Excerpts from a dataset

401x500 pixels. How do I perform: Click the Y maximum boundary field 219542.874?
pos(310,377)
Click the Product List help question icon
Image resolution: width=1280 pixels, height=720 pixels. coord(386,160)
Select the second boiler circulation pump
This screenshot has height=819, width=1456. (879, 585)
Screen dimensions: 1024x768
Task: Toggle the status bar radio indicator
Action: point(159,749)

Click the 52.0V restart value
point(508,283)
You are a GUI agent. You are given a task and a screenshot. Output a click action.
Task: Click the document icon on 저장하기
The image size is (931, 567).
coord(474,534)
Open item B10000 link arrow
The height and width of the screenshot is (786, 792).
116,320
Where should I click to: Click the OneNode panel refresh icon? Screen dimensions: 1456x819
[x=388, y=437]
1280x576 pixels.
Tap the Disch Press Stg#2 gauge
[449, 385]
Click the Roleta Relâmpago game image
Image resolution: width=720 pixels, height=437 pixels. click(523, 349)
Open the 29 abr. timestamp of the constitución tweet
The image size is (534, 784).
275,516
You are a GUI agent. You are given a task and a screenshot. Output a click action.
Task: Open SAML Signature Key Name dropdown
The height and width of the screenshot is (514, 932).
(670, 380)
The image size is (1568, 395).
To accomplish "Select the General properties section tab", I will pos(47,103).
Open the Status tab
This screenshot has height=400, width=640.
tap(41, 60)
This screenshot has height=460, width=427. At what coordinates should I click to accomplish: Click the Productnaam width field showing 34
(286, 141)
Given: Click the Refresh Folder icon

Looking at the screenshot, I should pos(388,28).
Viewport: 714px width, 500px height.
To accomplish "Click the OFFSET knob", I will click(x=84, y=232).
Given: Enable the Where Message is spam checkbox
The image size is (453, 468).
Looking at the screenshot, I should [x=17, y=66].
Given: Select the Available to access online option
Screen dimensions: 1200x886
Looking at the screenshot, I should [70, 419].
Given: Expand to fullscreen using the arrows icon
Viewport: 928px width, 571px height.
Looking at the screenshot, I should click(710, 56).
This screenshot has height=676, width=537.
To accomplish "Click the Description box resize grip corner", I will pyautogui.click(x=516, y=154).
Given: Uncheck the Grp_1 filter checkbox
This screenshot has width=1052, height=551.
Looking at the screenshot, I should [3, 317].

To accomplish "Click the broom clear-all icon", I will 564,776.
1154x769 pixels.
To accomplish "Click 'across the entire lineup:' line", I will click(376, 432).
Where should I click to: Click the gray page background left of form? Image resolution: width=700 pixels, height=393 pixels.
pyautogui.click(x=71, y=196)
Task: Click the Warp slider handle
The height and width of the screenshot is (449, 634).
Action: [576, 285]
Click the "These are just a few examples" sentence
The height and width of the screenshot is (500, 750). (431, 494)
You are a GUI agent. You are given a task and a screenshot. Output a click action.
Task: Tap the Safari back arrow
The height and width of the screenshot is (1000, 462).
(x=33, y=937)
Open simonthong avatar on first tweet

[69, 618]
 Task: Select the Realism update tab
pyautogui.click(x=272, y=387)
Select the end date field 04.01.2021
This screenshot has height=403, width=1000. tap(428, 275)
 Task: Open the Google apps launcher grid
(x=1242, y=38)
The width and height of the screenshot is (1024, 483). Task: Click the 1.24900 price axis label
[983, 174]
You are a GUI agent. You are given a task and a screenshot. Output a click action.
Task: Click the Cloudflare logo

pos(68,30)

# What you will do
Write out each entry again, word for word.

# Solution for this problem
401x500 pixels. How do I perform: Click the Y maximum boundary field 219542.874?
pos(310,377)
Click the Product List help question icon
Image resolution: width=1280 pixels, height=720 pixels. coord(386,160)
Select the second boiler circulation pump
This screenshot has height=819, width=1456. (879, 585)
Screen dimensions: 1024x768
Task: Toggle the status bar radio indicator
Action: point(159,749)

Click the 52.0V restart value
point(508,283)
You are a GUI agent. You are given a task and a screenshot. Output a click action.
Task: Click the document icon on 저장하기
The image size is (931, 567).
coord(474,534)
Open item B10000 link arrow
The height and width of the screenshot is (786, 792).
116,320
Where should I click to: Click the OneNode panel refresh icon? Screen dimensions: 1456x819
[x=388, y=437]
1280x576 pixels.
Tap the Disch Press Stg#2 gauge
[449, 385]
Click the Roleta Relâmpago game image
Image resolution: width=720 pixels, height=437 pixels. click(523, 349)
Open the 29 abr. timestamp of the constitución tweet
The image size is (534, 784).
275,516
You are a GUI agent. You are given a task and a screenshot. Output a click action.
Task: Open SAML Signature Key Name dropdown
The height and width of the screenshot is (514, 932).
(670, 380)
The image size is (1568, 395).
To accomplish "Select the General properties section tab", I will pos(47,103).
Open the Status tab
This screenshot has height=400, width=640.
tap(41, 60)
This screenshot has height=460, width=427. At what coordinates should I click to accomplish: Click the Productnaam width field showing 34
(286, 141)
Given: Click the Refresh Folder icon

Looking at the screenshot, I should pos(388,28).
Viewport: 714px width, 500px height.
To accomplish "Click the OFFSET knob", I will click(x=84, y=232).
Given: Enable the Where Message is spam checkbox
The image size is (453, 468).
Looking at the screenshot, I should [x=17, y=66].
Given: Select the Available to access online option
Screen dimensions: 1200x886
Looking at the screenshot, I should [70, 419].
Given: Expand to fullscreen using the arrows icon
Viewport: 928px width, 571px height.
Looking at the screenshot, I should click(710, 56).
This screenshot has height=676, width=537.
To accomplish "Click the Description box resize grip corner", I will pyautogui.click(x=516, y=154).
Given: Uncheck the Grp_1 filter checkbox
This screenshot has width=1052, height=551.
Looking at the screenshot, I should [3, 317].

To accomplish "Click the broom clear-all icon", I will 564,776.
1154x769 pixels.
To accomplish "Click 'across the entire lineup:' line", I will click(376, 432).
Where should I click to: Click the gray page background left of form? Image resolution: width=700 pixels, height=393 pixels.
pyautogui.click(x=71, y=196)
Task: Click the Warp slider handle
The height and width of the screenshot is (449, 634).
Action: [576, 285]
Click the "These are just a few examples" sentence
The height and width of the screenshot is (500, 750). (431, 494)
You are a GUI agent. You are given a task and a screenshot. Output a click action.
Task: Tap the Safari back arrow
The height and width of the screenshot is (1000, 462).
(x=33, y=937)
Open simonthong avatar on first tweet

[69, 618]
 Task: Select the Realism update tab
pyautogui.click(x=272, y=387)
Select the end date field 04.01.2021
This screenshot has height=403, width=1000. tap(428, 275)
 Task: Open the Google apps launcher grid
(x=1242, y=38)
The width and height of the screenshot is (1024, 483). Task: Click the 1.24900 price axis label
[983, 174]
You are a GUI agent. You are given a task and a screenshot. Output a click action.
Task: Click the Cloudflare logo

pos(68,30)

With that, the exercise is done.